* [Work required] Rewrite the material below as a numbered list with one line per item, leaving out blank lines and the pictures.

* [Data shown]
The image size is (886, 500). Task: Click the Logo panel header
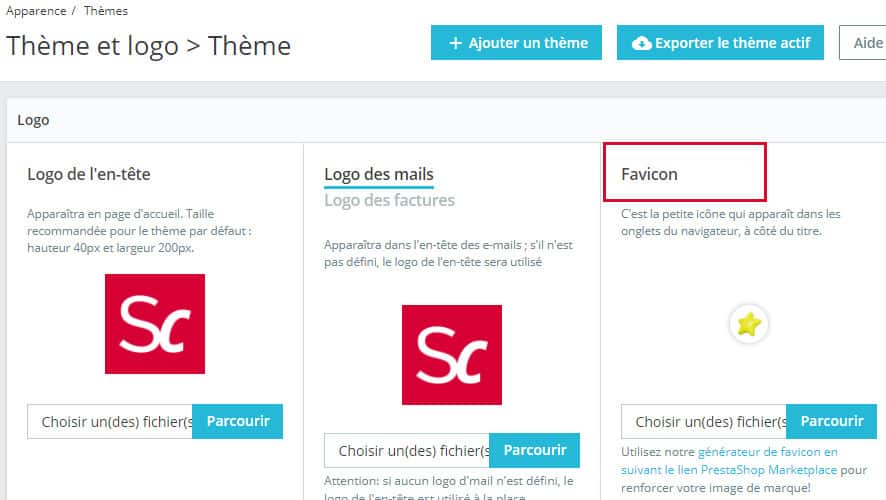33,120
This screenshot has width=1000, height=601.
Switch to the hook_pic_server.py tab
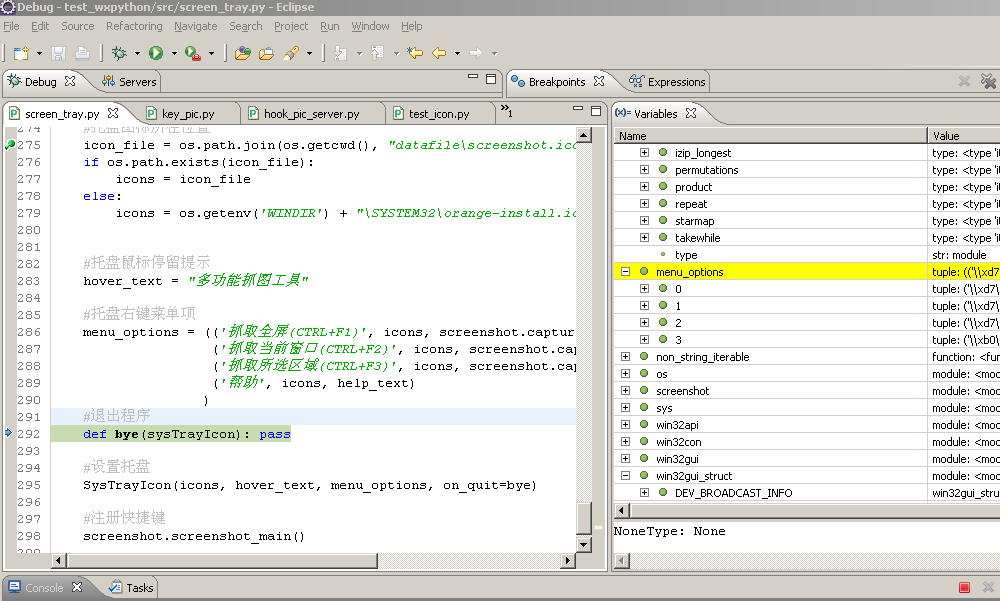tap(310, 114)
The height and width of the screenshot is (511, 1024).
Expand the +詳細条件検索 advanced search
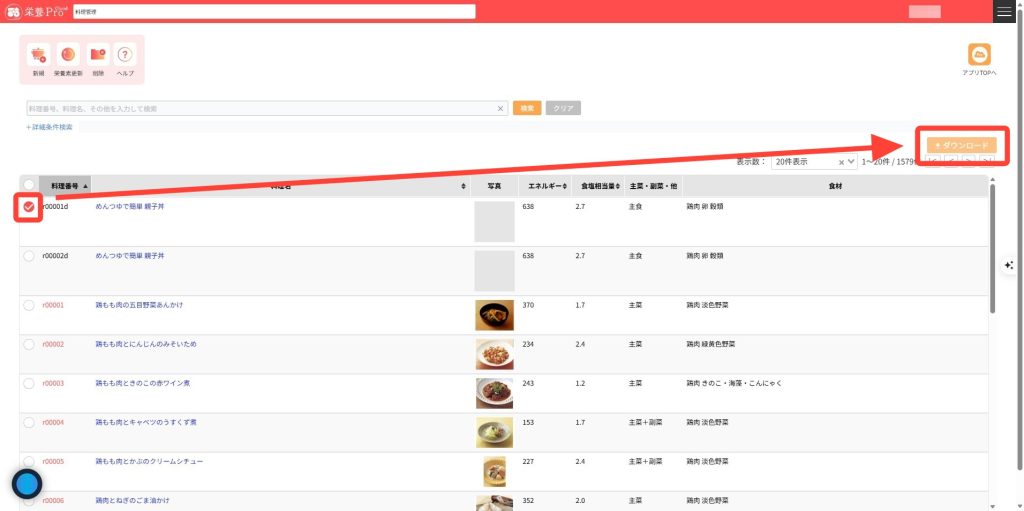click(x=49, y=127)
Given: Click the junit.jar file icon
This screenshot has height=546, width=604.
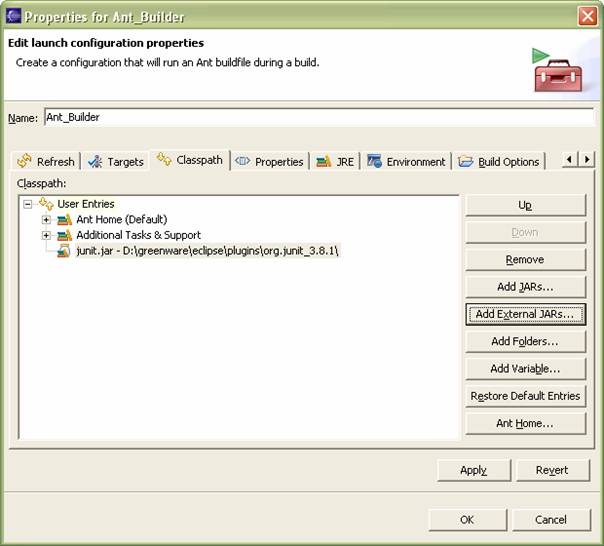Looking at the screenshot, I should tap(64, 251).
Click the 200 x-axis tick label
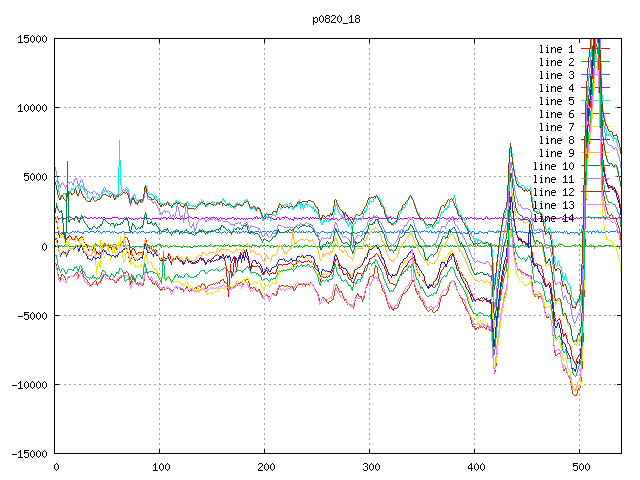 (265, 467)

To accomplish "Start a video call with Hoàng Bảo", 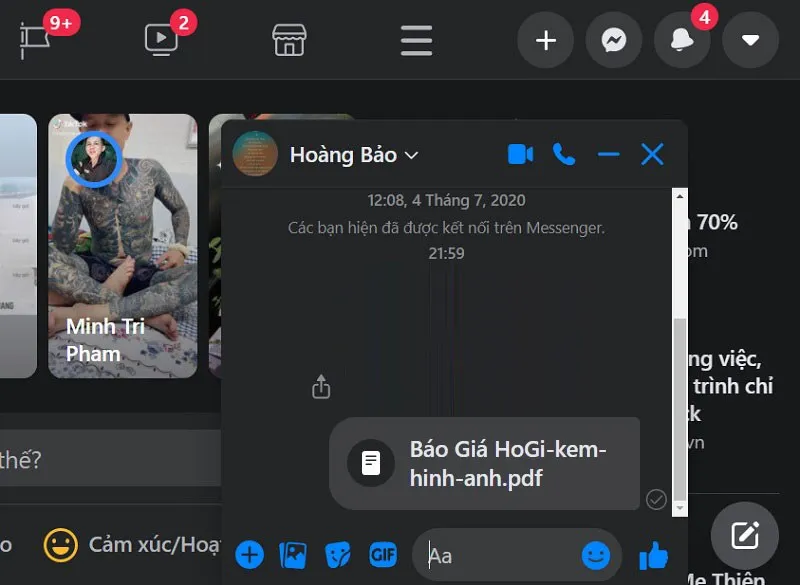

* [Result for this task]
1. The image size is (886, 500). Task: Click the Logo panel header
2. 33,120
3. This screenshot has width=1000, height=601.
4. Switch to the hook_pic_server.py tab
5. tap(310, 114)
6. The height and width of the screenshot is (511, 1024).
7. Expand the +詳細条件検索 advanced search
8. click(x=49, y=127)
9. Given: Click the junit.jar file icon
10. This screenshot has height=546, width=604.
11. Looking at the screenshot, I should tap(64, 251).
12. Click the 200 x-axis tick label
13.  (265, 467)
14. To accomplish "Start a video call with Hoàng Bảo", 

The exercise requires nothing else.